Теперь подумаем: каковы же причины ошибок? Причина, собственно, была одна: дело казалось слишком ясным. «Психология — палка о двух концах» — мне уже пришлось сегодня приводить эту фразу. Значит, мы обязаны исследовать до конца все мыслимые психологические варианты. Почему на суде выяснилась истина? Потому, что прокурор Ладыгин был убежден, что Груздев виновен, а адвокат Гаврилов был убежден, что он невиновен. Почему следствие ошиблось? Потому, что следствие не сомневалось, что виноват Груздев. Я говорю: не сомневалось, но это не совсем точно. Конечно, сомнения у нас возникали. Но нас гипнотизировало количество улик и совпадение с мнимой психологической правдой. Пока дело не решено, равно вероятны минимум две правды, и обе должны быть расследованы до конца. Если психология — палка о двух концах, значит, за оба конца надо браться. Мы были совершенно уверены, что правильна только одна версия. Зачем, казалось нам, просить о дополнительных сроках? Разумеется, опустившиеся люди и пьяницы неизмеримо чаще совершают преступления, чем добросовестные труженики. Все данные сходились на Груздеве. Он идеально подходил под тот образ преступника, который действительно встречается наиболее часто. Улики казались очень вескими. Ни один факт не противоречил обвинению. Все психологические мотивы казались предельно убедительными. Тысячи раз каждый следователь повторяет и в институтские годы и в годы практической работы, что он обязан относиться к каждому подследственному и как обвинитель и как защитник. Это святая истина. Отступлений от нее быть не может Пусть улики указывали на Груздева. Пусть все психологические мотивы были ясны. Пусть исследование личности и исследование доказательств приводили к одному результату. Мы обязаны были исследовать до конца все без исключения обстоятельства дела. Убедившись в том, что Груздев виноват, мы должны были резко изменить свою точку зрения и провести, так сказать, «сочувственное» следствие, заняв на время позицию: Груздев не виноват.
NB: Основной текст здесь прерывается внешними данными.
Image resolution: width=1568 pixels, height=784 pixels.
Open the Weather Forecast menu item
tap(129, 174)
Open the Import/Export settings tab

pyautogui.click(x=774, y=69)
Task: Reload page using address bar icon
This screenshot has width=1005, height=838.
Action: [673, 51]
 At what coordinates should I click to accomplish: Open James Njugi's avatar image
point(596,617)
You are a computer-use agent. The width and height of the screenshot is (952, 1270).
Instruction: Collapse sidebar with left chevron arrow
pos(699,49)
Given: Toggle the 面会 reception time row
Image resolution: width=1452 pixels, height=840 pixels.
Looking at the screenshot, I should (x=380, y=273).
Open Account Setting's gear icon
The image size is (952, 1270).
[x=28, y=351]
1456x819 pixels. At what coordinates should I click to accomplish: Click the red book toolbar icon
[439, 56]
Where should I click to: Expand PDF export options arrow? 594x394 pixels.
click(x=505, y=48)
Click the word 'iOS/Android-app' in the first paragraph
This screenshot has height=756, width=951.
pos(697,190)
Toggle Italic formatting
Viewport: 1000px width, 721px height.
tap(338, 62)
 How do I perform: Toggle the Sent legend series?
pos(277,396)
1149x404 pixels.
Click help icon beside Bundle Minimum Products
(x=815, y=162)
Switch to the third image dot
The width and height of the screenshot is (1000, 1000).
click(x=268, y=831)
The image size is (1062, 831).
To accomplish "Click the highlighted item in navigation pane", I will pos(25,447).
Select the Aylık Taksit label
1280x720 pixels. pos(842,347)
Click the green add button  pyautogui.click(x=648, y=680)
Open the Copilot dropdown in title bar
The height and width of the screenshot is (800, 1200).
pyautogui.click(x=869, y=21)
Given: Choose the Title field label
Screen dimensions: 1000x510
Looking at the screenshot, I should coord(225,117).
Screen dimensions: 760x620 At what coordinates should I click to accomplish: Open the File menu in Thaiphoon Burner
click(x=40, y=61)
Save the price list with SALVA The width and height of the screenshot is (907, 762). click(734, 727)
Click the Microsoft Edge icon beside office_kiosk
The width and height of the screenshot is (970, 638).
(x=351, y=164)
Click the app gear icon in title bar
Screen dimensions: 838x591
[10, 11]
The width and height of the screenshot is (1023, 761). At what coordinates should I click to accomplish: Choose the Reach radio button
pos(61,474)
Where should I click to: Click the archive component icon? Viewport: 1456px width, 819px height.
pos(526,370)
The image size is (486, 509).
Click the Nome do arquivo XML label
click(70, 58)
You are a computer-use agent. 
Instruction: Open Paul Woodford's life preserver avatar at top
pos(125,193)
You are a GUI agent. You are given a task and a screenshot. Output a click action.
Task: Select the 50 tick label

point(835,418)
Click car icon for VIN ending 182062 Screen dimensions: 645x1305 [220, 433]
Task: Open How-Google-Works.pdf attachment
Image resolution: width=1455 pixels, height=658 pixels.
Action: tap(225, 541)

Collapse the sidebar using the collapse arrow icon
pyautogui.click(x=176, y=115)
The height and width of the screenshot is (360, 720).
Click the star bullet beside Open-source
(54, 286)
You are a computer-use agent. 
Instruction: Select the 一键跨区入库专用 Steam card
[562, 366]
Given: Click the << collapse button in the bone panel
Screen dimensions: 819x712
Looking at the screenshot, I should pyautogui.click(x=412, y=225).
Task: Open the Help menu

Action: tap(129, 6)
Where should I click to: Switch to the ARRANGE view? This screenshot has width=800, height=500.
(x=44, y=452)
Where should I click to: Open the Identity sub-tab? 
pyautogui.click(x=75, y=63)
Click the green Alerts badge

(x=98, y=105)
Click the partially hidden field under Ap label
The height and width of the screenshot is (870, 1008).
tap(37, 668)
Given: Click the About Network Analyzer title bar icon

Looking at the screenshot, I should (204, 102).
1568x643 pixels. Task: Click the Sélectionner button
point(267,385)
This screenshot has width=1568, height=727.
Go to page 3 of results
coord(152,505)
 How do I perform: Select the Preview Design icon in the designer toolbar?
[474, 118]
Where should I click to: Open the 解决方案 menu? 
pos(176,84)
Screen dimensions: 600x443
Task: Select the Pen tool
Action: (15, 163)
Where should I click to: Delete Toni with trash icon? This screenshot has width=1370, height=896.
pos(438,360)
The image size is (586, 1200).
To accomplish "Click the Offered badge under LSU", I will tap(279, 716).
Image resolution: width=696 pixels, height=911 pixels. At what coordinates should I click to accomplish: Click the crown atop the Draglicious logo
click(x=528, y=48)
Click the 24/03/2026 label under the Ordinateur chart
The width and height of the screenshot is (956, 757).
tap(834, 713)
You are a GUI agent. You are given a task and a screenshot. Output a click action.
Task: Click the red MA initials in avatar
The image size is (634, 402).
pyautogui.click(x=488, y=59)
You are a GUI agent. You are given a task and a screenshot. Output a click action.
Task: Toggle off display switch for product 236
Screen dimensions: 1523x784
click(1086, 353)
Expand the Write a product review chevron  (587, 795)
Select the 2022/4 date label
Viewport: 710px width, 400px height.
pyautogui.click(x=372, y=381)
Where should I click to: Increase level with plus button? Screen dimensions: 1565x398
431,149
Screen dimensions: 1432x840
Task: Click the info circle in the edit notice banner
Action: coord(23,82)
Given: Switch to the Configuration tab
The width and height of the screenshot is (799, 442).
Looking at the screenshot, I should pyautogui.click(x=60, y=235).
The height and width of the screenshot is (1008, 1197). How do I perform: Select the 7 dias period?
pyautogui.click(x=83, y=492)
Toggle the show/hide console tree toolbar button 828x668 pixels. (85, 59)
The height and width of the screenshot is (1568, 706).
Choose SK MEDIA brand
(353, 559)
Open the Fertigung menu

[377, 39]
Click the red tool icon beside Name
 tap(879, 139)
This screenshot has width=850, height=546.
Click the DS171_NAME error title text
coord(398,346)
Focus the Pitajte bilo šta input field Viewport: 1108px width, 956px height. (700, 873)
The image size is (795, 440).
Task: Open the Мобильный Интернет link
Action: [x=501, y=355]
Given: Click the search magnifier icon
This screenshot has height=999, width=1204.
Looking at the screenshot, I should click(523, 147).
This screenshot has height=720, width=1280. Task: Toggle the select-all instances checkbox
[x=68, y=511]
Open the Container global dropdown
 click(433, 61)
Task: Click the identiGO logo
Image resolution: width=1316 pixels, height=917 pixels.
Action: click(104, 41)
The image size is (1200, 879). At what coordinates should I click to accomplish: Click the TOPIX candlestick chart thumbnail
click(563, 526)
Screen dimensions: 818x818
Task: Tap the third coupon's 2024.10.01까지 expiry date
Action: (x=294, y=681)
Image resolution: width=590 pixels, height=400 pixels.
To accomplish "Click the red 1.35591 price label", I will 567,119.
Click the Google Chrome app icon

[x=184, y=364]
Мы этого, в сущности говоря, не сделали. Слишком убедительными казались следственные материалы. Вот в том, что мы поддались их гипнозу, есть главная причина нашей ошибки и главная наша вина…— Иван Степанович опять усмехнулся и сказал: — Ну, довольны лекцией? На самом деле все было еще сложней, и я сумел объяснить причины ошибок только в общих чертах. Можно сказать еще короче: достоверность путает карты. Довольно редко, но путает. Следователь не имеет права верить достоверности. Я поверил. Жаловаться мне не на что.
Мы простились с Иваном Степановичем дружелюбно. Мне даже показалось, что он недоволен моим уходом. Вероятно, тоскливо было ему оставаться среди этих наваленных грудами папок и заниматься тем, чем раньше или позже кончается обязательно всякая профессиональная жизнь: готовиться к сдаче дел.